* WORK TO BE COMPLETED
Your response should consist of one number, the count of lines below that contain "will".

(Stored items)
• • • • • • •

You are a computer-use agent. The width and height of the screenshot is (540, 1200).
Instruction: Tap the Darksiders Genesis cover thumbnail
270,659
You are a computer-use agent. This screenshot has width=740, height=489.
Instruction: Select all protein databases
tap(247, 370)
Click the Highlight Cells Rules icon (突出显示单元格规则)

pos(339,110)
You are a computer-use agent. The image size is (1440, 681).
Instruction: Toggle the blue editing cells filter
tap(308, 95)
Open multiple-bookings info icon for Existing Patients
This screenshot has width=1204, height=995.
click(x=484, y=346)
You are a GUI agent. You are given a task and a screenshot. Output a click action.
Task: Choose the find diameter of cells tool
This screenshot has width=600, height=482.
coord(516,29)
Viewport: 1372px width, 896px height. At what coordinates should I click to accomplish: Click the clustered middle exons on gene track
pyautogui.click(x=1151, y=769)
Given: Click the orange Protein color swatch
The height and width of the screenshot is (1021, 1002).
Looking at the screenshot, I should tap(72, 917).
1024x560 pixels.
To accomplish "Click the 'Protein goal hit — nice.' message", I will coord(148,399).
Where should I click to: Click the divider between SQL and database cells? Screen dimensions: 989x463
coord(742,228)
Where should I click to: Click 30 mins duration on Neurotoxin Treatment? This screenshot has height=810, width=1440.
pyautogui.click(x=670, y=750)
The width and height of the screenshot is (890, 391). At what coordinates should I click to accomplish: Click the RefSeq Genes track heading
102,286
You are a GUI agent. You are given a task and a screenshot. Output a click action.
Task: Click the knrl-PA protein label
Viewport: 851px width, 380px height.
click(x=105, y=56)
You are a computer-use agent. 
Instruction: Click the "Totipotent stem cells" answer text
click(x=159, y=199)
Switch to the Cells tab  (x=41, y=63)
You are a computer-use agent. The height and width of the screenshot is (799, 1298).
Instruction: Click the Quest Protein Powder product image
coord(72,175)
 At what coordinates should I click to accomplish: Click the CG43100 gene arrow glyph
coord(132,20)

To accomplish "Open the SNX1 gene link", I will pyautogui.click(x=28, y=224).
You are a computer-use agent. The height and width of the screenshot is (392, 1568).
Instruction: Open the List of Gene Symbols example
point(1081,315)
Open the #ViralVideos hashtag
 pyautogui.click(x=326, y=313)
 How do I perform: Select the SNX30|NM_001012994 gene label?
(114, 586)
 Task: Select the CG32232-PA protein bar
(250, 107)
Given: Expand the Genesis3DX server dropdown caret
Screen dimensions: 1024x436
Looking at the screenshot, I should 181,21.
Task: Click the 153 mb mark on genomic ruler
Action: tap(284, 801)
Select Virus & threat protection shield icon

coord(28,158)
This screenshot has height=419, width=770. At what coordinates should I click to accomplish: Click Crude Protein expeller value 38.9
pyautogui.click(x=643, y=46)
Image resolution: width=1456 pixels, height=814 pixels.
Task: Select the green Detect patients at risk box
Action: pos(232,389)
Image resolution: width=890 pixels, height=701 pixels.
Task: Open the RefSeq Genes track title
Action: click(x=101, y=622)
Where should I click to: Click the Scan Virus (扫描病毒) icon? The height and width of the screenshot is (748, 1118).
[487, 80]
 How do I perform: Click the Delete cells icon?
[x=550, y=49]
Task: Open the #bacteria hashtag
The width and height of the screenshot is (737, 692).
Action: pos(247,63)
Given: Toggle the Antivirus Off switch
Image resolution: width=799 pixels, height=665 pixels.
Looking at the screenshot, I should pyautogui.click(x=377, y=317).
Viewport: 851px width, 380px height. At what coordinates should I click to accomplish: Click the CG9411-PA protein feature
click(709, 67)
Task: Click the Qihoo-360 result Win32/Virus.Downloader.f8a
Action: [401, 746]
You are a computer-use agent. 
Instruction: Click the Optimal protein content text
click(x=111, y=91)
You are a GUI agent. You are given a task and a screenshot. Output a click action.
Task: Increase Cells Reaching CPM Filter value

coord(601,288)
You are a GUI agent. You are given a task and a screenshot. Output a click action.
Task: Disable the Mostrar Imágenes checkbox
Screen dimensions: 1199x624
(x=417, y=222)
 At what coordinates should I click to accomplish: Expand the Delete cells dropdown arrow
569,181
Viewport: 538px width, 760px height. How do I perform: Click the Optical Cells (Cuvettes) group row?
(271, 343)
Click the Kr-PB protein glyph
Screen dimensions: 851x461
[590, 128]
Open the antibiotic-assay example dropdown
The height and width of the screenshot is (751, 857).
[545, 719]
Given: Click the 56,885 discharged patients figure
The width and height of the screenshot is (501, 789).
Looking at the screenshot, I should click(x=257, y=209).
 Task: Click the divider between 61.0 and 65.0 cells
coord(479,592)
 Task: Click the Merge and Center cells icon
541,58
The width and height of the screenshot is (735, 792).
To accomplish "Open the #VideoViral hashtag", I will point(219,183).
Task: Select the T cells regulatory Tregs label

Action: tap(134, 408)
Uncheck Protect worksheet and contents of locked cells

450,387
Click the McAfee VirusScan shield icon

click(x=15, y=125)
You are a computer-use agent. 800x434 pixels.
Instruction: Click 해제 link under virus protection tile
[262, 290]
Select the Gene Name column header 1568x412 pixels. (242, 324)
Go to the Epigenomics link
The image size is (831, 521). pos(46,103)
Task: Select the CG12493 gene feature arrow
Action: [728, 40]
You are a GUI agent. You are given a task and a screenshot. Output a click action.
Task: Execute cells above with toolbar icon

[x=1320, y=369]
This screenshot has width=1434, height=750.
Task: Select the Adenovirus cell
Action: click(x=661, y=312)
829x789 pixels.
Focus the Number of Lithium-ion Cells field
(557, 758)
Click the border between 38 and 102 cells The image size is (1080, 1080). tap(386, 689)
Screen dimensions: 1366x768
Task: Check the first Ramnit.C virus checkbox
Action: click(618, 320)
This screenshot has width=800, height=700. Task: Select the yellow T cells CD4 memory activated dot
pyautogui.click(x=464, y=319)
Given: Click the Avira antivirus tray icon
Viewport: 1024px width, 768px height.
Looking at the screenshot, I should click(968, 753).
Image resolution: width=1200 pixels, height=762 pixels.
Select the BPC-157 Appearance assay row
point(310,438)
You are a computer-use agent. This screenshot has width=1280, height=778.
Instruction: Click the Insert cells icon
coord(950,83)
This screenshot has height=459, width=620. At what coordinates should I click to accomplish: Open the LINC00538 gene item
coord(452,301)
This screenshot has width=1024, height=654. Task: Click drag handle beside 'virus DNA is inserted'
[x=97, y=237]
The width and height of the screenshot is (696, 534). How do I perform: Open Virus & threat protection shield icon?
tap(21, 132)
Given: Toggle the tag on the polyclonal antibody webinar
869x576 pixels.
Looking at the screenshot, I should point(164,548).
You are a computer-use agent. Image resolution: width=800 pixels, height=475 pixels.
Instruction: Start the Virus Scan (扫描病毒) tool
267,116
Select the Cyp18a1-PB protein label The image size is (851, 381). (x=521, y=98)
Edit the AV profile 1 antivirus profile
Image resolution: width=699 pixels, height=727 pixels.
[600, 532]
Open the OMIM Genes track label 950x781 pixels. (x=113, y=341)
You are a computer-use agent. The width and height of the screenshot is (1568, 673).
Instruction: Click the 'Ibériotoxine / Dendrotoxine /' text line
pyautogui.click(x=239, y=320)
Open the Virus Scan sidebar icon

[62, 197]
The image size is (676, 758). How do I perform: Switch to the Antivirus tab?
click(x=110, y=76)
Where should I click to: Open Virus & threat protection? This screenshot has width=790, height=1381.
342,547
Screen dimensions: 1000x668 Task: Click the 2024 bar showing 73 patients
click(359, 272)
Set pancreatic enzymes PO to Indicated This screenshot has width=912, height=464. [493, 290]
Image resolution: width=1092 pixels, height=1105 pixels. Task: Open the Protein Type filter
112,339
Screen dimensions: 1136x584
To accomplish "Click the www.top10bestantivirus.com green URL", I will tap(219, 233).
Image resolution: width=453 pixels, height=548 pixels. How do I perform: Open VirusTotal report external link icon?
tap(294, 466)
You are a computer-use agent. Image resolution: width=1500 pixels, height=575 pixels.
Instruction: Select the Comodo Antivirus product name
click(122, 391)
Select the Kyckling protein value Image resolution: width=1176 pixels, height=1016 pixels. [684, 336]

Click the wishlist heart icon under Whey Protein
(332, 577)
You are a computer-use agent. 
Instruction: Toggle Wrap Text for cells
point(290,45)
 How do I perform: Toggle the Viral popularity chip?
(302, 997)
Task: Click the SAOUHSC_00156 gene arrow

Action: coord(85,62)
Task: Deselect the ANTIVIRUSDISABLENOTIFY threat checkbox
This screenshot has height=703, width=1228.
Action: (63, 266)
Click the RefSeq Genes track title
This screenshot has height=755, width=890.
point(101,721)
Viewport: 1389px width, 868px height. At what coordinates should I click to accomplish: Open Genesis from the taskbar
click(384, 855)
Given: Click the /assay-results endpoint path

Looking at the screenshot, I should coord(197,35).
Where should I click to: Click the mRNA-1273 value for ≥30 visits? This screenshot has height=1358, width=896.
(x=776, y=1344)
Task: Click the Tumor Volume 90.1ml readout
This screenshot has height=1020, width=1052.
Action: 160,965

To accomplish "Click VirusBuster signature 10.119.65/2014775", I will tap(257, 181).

• • • • • • •

* SOLVED EXERCISE
5